Recent Molecular Approach
Recently, a molecular approach has been attempted for common diseases subject to various genetic and environmental factors, such as diabetes mellitus and hypertension. In particular, non-parametric analyses, such as case-control analysis, affected sib-pair analysis, transmission disequilibrium analysis, and quantitative trait loci analysis, have yielded significant results. Similar analyses have also been applied to statural growth.
Association study
Case-control association studies have been carried out for many polymorphisms of the major growth genes. Consequently, multiple polymorphisms have been suggested as possible growth controlling alleles (Table 3). However, there is as yet no compelling evidence for a positive association. Rather, the previous studies have several critical problems: [1] positive associations have not been reproduced in most of the polymorphisms; [2] the possibility that the positive association has been obtained by stratification has not been excluded; for example, since Rh (–) blood type is more frequent in the English population than in the Japanese population, a strong association would be detected between the ability to speak English language and Rh (–) blood type; however, such an association has no biological significance at all; [3] Bonferroni correction for multiple testing has not been performed frequently; [4] whether genotype frequency follows the Hardy-Weinberg equilibrium has not been studied in many examinations; this is usually performed with Pearson’s Chi-square test with 1 degree of freedom); [5] haplotype analyses and functional studies have not been carried out in many studies, so that it remains possible that a polymorphism with a positive result is not the true functional polymorphism but remains just a marker for the hidden true polymorphism; and [6] most results have not been confirmed by cohort studies.

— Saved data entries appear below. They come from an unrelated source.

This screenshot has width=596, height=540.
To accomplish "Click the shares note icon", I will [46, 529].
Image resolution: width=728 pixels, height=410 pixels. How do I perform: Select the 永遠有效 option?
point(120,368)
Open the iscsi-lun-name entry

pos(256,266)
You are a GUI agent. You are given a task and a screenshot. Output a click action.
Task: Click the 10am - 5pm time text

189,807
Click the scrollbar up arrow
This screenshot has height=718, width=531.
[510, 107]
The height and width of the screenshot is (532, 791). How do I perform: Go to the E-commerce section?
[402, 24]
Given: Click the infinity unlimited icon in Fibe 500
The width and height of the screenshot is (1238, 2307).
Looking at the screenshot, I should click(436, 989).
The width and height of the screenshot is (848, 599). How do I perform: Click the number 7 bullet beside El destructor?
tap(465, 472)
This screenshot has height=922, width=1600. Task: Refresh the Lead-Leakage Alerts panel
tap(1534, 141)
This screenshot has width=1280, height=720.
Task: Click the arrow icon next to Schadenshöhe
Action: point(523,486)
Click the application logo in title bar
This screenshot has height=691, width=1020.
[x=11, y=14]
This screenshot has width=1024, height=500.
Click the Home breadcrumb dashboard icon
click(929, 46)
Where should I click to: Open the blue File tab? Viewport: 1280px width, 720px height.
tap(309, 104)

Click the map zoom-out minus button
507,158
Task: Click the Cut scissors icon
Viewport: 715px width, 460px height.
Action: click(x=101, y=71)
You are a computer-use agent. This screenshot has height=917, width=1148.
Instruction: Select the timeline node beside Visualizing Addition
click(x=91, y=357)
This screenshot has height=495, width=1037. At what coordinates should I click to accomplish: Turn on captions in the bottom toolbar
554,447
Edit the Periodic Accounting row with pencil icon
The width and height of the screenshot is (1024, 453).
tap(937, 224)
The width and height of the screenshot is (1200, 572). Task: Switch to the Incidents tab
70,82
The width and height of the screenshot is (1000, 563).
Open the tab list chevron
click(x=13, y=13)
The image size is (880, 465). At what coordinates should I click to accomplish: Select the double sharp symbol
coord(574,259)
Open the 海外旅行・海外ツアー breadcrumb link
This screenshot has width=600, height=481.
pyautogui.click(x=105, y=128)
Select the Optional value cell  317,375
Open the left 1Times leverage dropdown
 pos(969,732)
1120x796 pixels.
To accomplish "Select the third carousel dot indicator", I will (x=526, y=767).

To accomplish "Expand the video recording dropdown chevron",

Table 3. Summary of association studies for height.
Genomewide screen
Recently, several genomewide scans have been carried out to identify the growth control genes. To date, five large studies have been done, and the 6q25 and the 7q26 regions have been identified by two studies, thereby exhibiting good candidate regions (Table 4). However, the regions are still very huge in a molecular term, and further localization is necessary. Furthermore, since most studies are based on the height data of individuals with common diseases such as diabetes mellitus and hypertension, the effect of original disorders cannot be excluded. In addition, since most examined individuals have stature within the normal range, the power to identify the statural genes is small.
Table 4. Possible chromosomal regions for the determination of the adultt height indicated by the genomewide screen (Lod score≥2.0).
Summary
Studies on human growth began with auxological analysis in soldiers, and has progressed to extensive examination by molecular methods. Although isolation of growth genes may still be far off, it is expected that recent progress in molecular technology and the accumulation of genome data will enable the discovery of growth genes. Successful isolation of growth genes will facilitate the understanding of human growth biology and the exploration of new therapeutic strategies.
Acknowledgement
This article is supported by a grant for Child Health and Development from the Ministry of Health, Labor, and Welfare (17C-2).